This study addresses the challenge of occupational fitness assessment under reduced alertness caused by alcohol, drug use, or sleep deprivation. We propose the first foundation-model-based framework for analyzing near-infrared iris images to estimate alertness. To overcome the scarcity of large-scale labeled iris data, we employ self-supervised pretraining of a foundation model followed by lightweight downstream fine-tuning, enabling end-to-end occupational fitness prediction. Our work pioneers the integration of foundation models into biometric-driven alertness assessment, effectively mitigating the small-sample bottleneck and enhancing cross-subject and cross-context generalization. Experiments demonstrate that the method achieves superior accuracy and robustness under limited labeled data, substantially reducing reliance on labor-intensive manual annotations.

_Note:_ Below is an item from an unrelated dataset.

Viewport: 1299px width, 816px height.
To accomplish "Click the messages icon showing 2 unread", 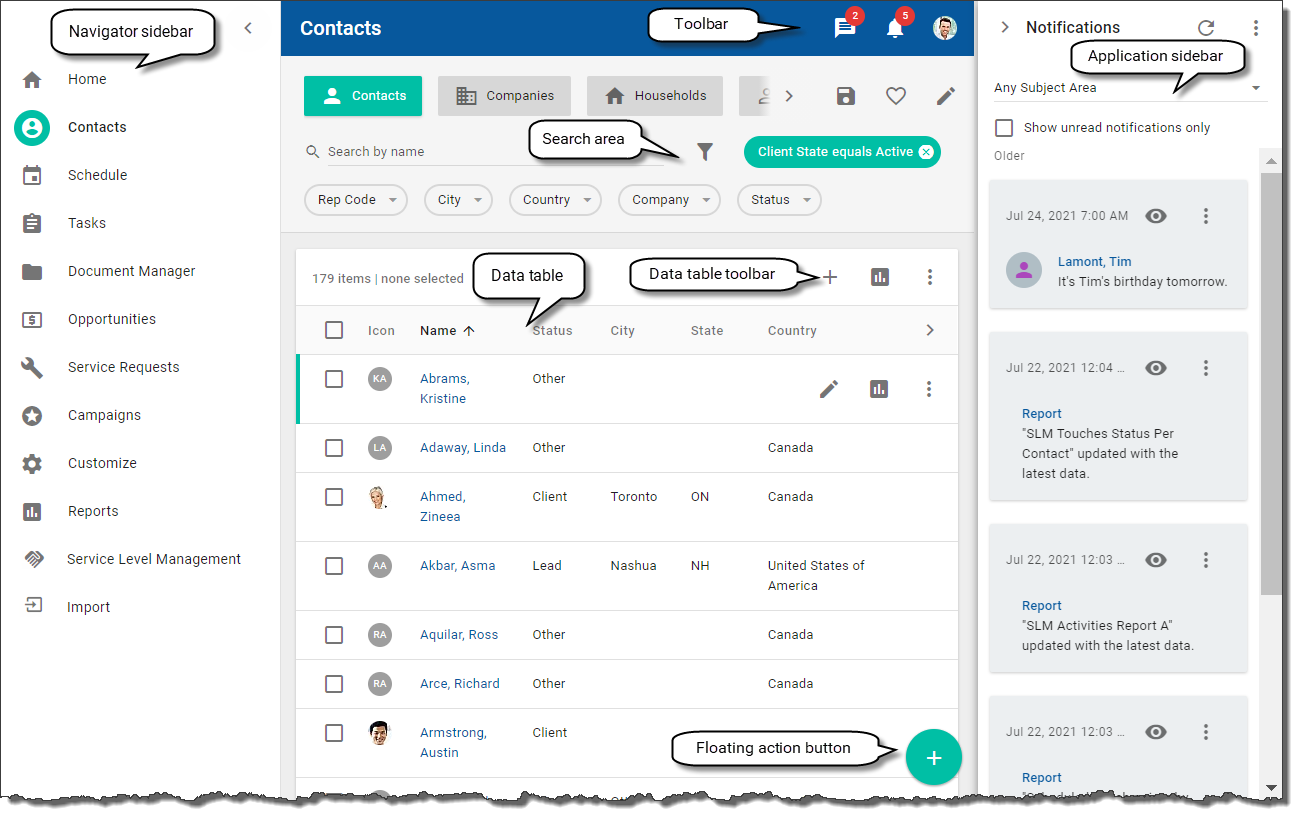I will (844, 27).
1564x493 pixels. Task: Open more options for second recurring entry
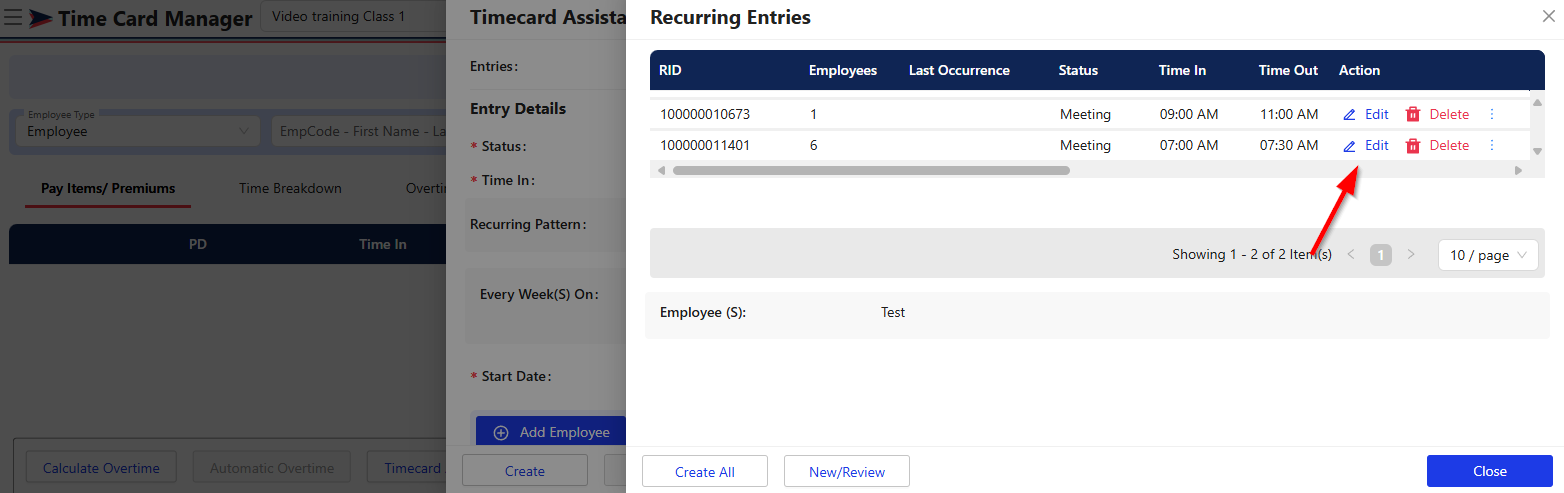(1492, 146)
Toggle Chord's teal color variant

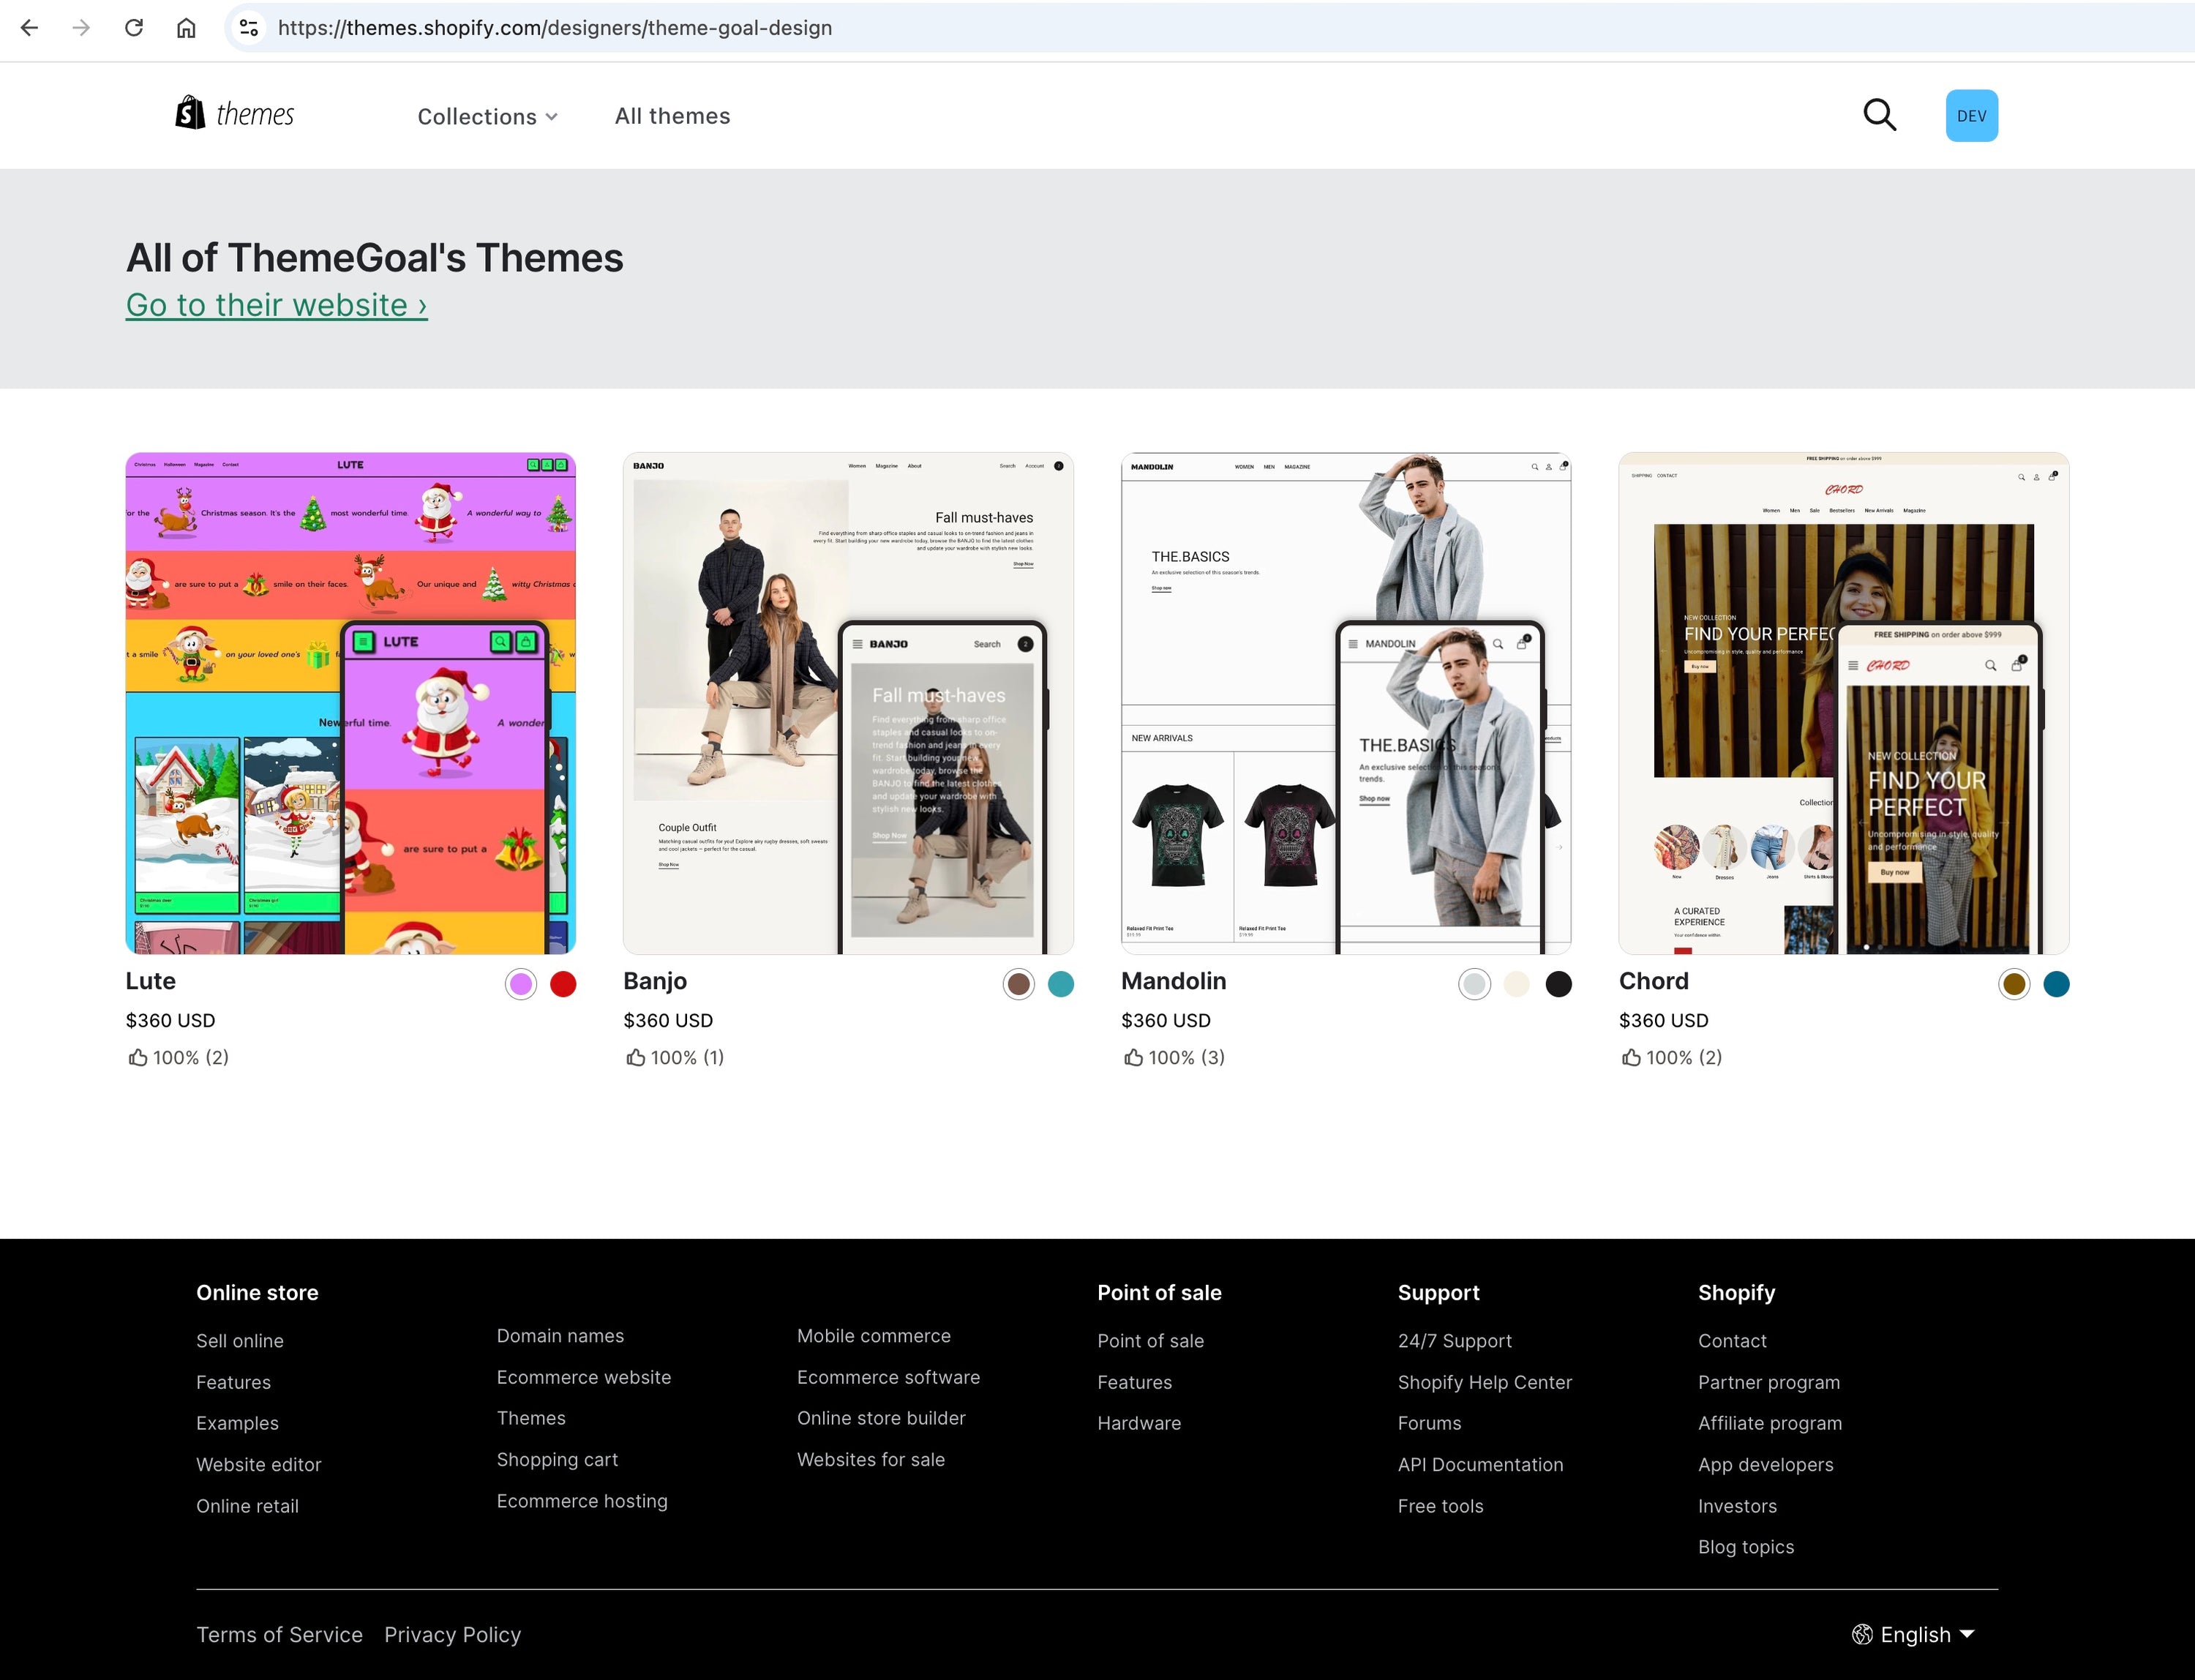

This approach establishes a novel paradigm for unobtrusive, non-contact occupational fitness monitoring.

Biometric capture devices have been utilised to estimate a person's alertness through near-infrared iris images, expanding their use beyond just biometric recognition. However, capturing a substantial number of corresponding images related to alcohol consumption, drug use, and sleep deprivation to create a dataset for training an AI model presents a significant challenge. Typically, a large quantity of images is required to effectively implement a deep learning approach. Currently, training downstream models with a huge number of images based on foundational models provides a real opportunity to enhance this area, thanks to the generalisation capabilities of self-supervised models. This work examines the application of deep learning and foundational models in predicting fitness for duty, which is defined as the subject condition related to determining the alertness for work.